2.1.3. Drying Techniques
Fresh herbs were dried (Lublin, Poland) using four techniques: Natural (traditional) drying (in a darkened room, a temperature of 20 °C to 22 °C, for approximately 7 days), convection drying (in a drying oven at 40 °C for approximately 5 h), microwave drying (in a laboratory microwave dryer, microwave power 360 W at 20 °C, for about 5 min), and freeze-drying (in a lyophilizer at a temperature of −49 °C and pressure of 0.045 mbar) [12,13].
2.2. Quality Analysis
2.2.1. Color
The color of fresh and dried lovage leaves was measured using an Envisense NH310 colorimeter. The CIE color values L* (lightness), a* (redness), and b* (yellowness) were measured to describe the color of the lovage leaves. The measuring aperture diameter was 8 mm. The colorimeter was calibrated using the standard of white (L* = 95.82; a* = −0.44; b* = 2.5).
2.2.2. Consumer Quality
The sensory characteristics (color, flavor, appearance) of fresh and dried leaf samples were determined on a scale from 1 to 5 (1—disliked, 5—extremely liked). The panel for the sensory analysis was composed of 20 members aged from 21 to 40 years (12 women, 8 men) [14].
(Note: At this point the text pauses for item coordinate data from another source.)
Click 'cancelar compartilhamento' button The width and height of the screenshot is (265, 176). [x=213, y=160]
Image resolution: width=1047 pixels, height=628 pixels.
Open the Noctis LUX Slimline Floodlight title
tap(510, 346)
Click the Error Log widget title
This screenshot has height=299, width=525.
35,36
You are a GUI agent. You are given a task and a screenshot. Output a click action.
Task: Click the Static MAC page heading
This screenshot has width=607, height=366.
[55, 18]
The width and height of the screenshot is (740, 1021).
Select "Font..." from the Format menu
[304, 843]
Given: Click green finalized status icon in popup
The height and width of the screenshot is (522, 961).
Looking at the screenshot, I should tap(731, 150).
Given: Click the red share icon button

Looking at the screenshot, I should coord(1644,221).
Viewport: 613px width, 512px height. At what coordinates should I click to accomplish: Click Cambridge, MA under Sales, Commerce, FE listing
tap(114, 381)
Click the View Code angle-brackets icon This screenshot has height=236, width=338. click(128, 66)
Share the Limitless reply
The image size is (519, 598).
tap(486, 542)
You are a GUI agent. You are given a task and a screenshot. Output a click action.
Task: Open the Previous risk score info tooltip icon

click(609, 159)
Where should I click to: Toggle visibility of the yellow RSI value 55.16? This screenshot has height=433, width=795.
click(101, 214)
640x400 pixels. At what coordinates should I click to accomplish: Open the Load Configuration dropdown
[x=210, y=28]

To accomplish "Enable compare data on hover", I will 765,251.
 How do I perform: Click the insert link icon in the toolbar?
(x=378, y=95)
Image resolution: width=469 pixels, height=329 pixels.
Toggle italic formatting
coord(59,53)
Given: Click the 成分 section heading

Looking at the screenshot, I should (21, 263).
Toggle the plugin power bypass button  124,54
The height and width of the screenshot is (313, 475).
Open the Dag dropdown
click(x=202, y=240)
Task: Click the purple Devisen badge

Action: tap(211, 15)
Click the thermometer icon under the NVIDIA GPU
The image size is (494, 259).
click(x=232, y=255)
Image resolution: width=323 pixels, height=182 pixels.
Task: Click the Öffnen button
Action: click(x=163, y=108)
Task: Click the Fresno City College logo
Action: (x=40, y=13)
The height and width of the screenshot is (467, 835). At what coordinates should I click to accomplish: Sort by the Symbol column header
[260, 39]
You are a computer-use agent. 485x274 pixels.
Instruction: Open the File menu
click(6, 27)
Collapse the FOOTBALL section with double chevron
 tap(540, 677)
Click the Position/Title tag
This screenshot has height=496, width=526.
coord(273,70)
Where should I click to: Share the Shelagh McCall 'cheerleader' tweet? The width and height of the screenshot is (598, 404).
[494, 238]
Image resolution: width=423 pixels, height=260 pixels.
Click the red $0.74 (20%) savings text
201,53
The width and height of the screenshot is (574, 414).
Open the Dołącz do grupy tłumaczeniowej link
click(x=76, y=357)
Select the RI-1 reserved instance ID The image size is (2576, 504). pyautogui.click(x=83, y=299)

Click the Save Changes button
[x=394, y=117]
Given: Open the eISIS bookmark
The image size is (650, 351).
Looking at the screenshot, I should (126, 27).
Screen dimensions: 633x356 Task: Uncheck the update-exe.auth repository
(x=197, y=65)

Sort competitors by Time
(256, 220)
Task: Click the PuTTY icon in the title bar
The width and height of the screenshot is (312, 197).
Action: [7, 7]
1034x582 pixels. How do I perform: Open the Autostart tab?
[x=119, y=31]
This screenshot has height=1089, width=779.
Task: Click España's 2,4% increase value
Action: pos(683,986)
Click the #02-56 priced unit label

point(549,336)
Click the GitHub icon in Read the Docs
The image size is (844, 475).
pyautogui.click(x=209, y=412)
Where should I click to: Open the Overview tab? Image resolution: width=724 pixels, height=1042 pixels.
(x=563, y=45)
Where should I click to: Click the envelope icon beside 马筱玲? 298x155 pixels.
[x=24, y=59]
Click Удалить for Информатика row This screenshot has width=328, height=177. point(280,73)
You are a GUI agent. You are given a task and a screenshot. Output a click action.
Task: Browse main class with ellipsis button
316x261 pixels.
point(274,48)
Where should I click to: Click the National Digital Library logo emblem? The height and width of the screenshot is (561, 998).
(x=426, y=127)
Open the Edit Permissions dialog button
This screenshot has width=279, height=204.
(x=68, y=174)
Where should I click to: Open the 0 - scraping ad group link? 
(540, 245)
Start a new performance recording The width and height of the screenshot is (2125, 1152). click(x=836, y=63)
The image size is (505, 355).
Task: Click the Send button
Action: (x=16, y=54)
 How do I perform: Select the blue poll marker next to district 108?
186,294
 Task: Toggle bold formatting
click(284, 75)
2.2.3. Content of Some Bioactive Compounds
Both fresh and dried plant material was subjected to the same analyses. The weight of analytical samples used for determination of the content of bioactive compounds was equivalent, i.e., the water losses during herb drying were taken into account (the herb samples were weighed before and after the drying process to calculate the water loss). This allowed the comparison of the results expressed per fresh matter (FM) of plant tissue [15].
Extraction and Determination of Total Phenolic Compounds in Lovage
Ethanolic extracts were prepared (0.5 g fw or 0.3 g dw in 15 mL of an ethanol/water/hydrochloric acid (70:29:1, v/v/v) solution with sonication at 30 °C for 1 h and then centrifugation at 9000 g for 30 min) for determination of total phenolic compounds in the lovage leaves. The amount of total phenolics was determined using Folin-Ciocalteau reagent [16]. The amount of total phenolics was calculated as gallic acid equivalent (GAE) in mg per g FW (fresh weight).
Extraction and Determination of the Levels of Chlorophylls (Chl) and Carotenoids (Car)
Chl and car were analyzed according to the method described by Lin et al. [17]. The contents of Chl a, chl b, and Car were expressed in mg per g FW.
Extraction and Determination of Vitamin C Content
Total vitamin C content was determined as a sum of ascorbic and dehydroascorbic acids according to the methods described earlier by Mazurek et al. [18]. Briefly, 1 g of fresh lovage leaf material was extracted two times with 2 mL of 50% (w/v) m-phosphoric acid (MPA). The mixture was centrifuged at 16,000× g, and extracts were combined and used for further determination. The obtained extract was divided into two parts. One part was used for the determination of ascorbic acid, and the other for determination of the total content of vitamin C after reduction of dehydroascorbic acid. Dehydroascorbic acid was converted to ascorbic acid with 100 mM tris (2-carboxyethyl) phosphine. Quantitative determinations were carried out by calculation of the external standard using calibration curves of the standard and expressed in mg per 100 g FW.
Microelement Content
The convectionally dried material was mineralized and the content of elements, i.e., Fe, Cu, Zn, Mn, Ni, Cd, Mg, K, Ca, Na, Pb, Co, and Ag was determined with atomic absorption spectrometry (AAS).
The analyses were carried out at the Central Agroecological Laboratory of the University of Life Sciences in Lublin.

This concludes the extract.